Problem 1

1.) (15 points) A rocket with a length of 1000 m as measured in the frame of the rocket, is moving in the $\hat{x}$ direction with a speed of .6 c with respect to an observer on the ground. An astronaut stands at the rear of the rocket and fires a bullet toward the front of the rocket at .8 c relative to the rocket. How long does it take the bullet to reach the front of the rocket ...
(a) as measured in the frame of the rocket?
(b) as measured in the frame of the bullet?
(c) as measured in the frame of the observer on the ground?

 
Answer:
a) In the frame of the rocket, the rocket is 1000 m long and the bullet is travelling at .8c. Therefore, the time to get to the end of the rocket is given by:
$t = \frac{d}{v}$
$t = \frac{1000 m}{.8 c}$
$t = 4.17 \times 10^{-6}$ seconds
$t = 4.17 \mu s$
 
b) In the frame of the bullet, the rocket is travelling by at a speed of .8c. Therefore, the rocket is shorter than 1000 m to the bullet. To find out how much we use length contraction.
$L' = \gamma L$
$\gamma = \frac{1}{\sqrt{1 - \frac{(.8c)^{2}}{c^{2}}}}$
$\gamma = 1.67$
So, we are looking for the length L.
$L = \frac{L'}{\gamma}$
$L = \frac{1000 m}{1.67}$
L = 600 m
So, the rocket ship is only 600 m long in the frame of the bullet. Therefore, since the rocket ship is travelling past the bullet at .8c, it takes
$t = \frac{d}{v}$
$t = \frac{600 m}{.8 c}$
$t = 2.50 \times 10^{-6}$ seconds
$t = 2.50 \mu s$
for the bullet to get to the end of the rocket ship.
 
c) Part c) caused confusion for a lot of people. There are (at least) two different ways to do this part. I will go through them both. Good job for those that figured out other ways. The beauty of special relativity is that there are lots of different ways to look at the same problem.
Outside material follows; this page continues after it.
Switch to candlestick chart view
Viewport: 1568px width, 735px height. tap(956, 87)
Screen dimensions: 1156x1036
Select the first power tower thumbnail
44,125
First of all, the way that I did it...
The full Lorentz time transformation equation says:
$t' = \gamma (t + \frac{v x'}{c^{2}})$
The second term vanishes if the two events that we are concerned with happen in the same location in the primed system. If that happens, then the time between events is called the proper time. In the frame of the earth and the frame of the rocket, the two events, namely the event of the bullet being fired and the event of the bullet hitting the end of the rocket happen in different places. Therefore, neither of these frames can have the proper time and the previous equation does NOT reduce to
$t' = \gamma t_{p}$
Only in the proper time frame will this work. So, let's consider the frame of the rocket. Here, the first event and the second event (the firing of the bullet and the bullet hitting the end of the rocket) are separated by a distance of 1000 m. (the length of the rocket in its own frame) So,
x' = 1000 m
And since the rocket is moving with a velocity v = .6c with respect to the observer's frame, we know that
v = .6 c
$\gamma = \frac{1}{\sqrt{1 - \frac{(.6c)^{2}}{c^{2}}}}$
$\gamma = 1.25$
So, plugging in, we find that
$t' = (1.25) (4.17 \mu s ~+~ \frac{(.6 c)(1000 m)}{c^{2}})$
$t' = 7.71 \mu s$
 
The other approach is to acutally figure out in what frame the proper time exists. This isn't hard. To the bullet, the event of it leaving the gun and the event of it hitting the end of the rocket happen in the same location. This is so since the bullet is at rest in its own frame. So, the trick is to find the velocity of the bullet in the earth's frame. The time interval in the bullet's frame is the proper time, so we have
$t' = \gamma t_{p}$
$t' = \gamma (2.50 \mu s)$
To find the velocity of the bullet in the earth's frame, we use the velocity addition formula.
$v = \frac{u + v'}{1 + \frac{u v'}{c^{2}}}$
Where I have used v' to be the velocity of the bullet in the rocket's frame and u to be the velocity of the rocket.
$v = \frac{.6c + .8c}{1 + \frac{(.8c)(.6c)}{c^{2}}}$
v = .946c
So, we have a $\gamma$ of
$\gamma = \frac{1}{\sqrt{1 - \frac{(.946c)^{2}}{c^{2}}}}$
$\gamma = 3.08$
So, putting this into the time dilation equation, we have
$t' = \gamma t_{p}$
$t' = (3.08) (2.50 \mu s)$
$t' = 7.71 \mu s$